El enfoque, señaló, integra biodiversidad y participación social: “Realizamos un trabajo de integración de biodiversidad, trabajamos con pueblos originarios y la comunidad de locales, usando mucha tecnología de trazabilidad”.
El objetivo final es ambicioso. “Terminar en la emisión de crédito de carbono de hiper alta calidad con BERRA, una de las certificadoras más importantes del mundo”, detalló Núñez, en referencia al sistema internacional que valida este tipo de iniciativas ambientales.
Un ecosistema al borde de la desaparición

La intervención se centra en la Mata Atlántica, uno de los ecosistemas más biodiversos del planeta, pero también uno de los más amenazados. “De la Mata Atlántica queda muy poco aproximadamente entre el 7 y el 10%”, advirtió.
Históricamente, esta selva se extendía desde Río de Janeiro hasta el norte de Uruguay, abarcando también parte de Paraguay. Hoy, su superficie está fragmentada y degradada. “Cada vez le cuesta más recuperarse obviamente”, sostuvo Núñez, al señalar el impacto de prácticas como la tala selectiva.

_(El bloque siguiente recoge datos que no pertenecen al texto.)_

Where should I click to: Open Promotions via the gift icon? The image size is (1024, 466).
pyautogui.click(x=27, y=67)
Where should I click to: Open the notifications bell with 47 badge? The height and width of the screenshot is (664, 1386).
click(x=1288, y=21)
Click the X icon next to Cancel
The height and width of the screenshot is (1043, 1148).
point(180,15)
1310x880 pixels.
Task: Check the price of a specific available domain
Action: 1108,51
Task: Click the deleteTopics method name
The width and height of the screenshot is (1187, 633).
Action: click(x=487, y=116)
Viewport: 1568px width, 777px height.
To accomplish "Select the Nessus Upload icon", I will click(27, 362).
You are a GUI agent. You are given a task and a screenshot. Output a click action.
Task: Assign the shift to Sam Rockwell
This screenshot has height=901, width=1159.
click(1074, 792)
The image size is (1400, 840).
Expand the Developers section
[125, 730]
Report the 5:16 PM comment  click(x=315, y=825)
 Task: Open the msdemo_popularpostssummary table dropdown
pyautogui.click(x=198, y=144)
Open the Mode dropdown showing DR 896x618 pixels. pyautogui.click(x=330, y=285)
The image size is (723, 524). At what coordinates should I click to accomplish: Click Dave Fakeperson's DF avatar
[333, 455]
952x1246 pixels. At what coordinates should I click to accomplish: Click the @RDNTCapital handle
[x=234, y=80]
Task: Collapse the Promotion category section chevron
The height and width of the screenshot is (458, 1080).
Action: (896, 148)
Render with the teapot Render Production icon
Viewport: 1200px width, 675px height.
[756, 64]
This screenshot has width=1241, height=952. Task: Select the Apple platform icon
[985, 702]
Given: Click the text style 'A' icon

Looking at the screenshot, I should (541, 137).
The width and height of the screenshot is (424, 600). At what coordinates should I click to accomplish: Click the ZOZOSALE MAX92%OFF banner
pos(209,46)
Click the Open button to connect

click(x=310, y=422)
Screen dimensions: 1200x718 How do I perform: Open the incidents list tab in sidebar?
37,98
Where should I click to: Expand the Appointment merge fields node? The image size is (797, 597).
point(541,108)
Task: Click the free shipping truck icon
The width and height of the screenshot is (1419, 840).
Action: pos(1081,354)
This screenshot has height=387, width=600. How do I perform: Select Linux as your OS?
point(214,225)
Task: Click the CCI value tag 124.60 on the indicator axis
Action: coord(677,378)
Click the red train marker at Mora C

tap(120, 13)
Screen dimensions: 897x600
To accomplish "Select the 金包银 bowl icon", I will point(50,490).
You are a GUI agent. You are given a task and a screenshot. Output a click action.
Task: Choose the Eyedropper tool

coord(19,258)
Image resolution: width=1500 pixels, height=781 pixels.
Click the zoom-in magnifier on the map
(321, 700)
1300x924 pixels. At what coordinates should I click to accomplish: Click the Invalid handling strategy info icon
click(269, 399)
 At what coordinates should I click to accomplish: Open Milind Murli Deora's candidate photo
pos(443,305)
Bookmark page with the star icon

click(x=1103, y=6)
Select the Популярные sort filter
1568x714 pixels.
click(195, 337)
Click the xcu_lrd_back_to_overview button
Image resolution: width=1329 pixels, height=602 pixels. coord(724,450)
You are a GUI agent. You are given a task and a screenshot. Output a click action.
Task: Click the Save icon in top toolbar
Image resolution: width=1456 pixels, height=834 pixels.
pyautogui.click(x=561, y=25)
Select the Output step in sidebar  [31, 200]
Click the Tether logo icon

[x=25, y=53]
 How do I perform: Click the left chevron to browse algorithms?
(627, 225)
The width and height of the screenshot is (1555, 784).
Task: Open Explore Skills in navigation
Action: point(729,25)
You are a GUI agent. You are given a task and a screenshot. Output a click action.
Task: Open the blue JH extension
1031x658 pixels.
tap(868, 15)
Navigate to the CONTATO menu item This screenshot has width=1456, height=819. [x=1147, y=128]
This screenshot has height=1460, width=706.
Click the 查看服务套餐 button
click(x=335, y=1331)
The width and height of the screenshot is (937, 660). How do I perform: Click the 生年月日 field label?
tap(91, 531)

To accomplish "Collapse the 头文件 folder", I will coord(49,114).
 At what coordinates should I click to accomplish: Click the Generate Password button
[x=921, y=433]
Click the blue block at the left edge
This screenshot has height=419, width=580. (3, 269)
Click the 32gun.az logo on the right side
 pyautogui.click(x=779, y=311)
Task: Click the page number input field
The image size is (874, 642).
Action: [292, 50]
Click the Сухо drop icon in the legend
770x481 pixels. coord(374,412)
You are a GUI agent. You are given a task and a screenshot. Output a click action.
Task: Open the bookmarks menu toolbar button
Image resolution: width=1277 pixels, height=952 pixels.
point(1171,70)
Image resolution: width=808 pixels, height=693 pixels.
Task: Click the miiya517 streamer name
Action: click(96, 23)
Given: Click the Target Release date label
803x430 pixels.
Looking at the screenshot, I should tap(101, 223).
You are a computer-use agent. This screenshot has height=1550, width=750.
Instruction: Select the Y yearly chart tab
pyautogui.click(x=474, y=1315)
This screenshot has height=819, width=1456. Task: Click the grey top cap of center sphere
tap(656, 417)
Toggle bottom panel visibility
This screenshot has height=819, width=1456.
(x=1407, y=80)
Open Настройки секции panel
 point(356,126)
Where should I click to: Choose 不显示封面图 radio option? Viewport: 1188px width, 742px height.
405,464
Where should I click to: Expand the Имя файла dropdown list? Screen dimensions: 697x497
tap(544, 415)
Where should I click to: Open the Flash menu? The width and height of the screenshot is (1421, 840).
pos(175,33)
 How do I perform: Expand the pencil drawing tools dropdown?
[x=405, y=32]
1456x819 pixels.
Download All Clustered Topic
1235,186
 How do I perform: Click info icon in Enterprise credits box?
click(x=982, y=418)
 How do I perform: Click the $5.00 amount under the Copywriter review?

En ese contexto, la provincia argentina conserva una porción clave, aunque deteriorada. Y allí aparece el rol estratégico del proyecto: “Lo que hace este campo es ser el conector de toda esa biodiversidad tanto de Argentina como de Brasil”.
Restaurar para reconectar

El área de trabajo está ubicada en San Pedro, en la frontera con Brasil, sobre tierras privadas que anteriormente tuvieron uso forestal. Allí, la iniciativa busca reconstruir un corredor biológico que permita el flujo de especies entre ambos países.
“Al cortar la deforestación y comenzar los procesos de restauración, nos convertimos en un puente muy importante en ese proceso”, explicó Núñez.
La restauración, aclaró, no es simplemente plantar árboles. “Hay varios factores que constituyen lo que sería la restauración”, indicó. Entre ellos, mencionó la eliminación de actividades ilegales como la tala y la caza furtiva, el trabajo de guardaparques y la intervención directa en zonas degradadas.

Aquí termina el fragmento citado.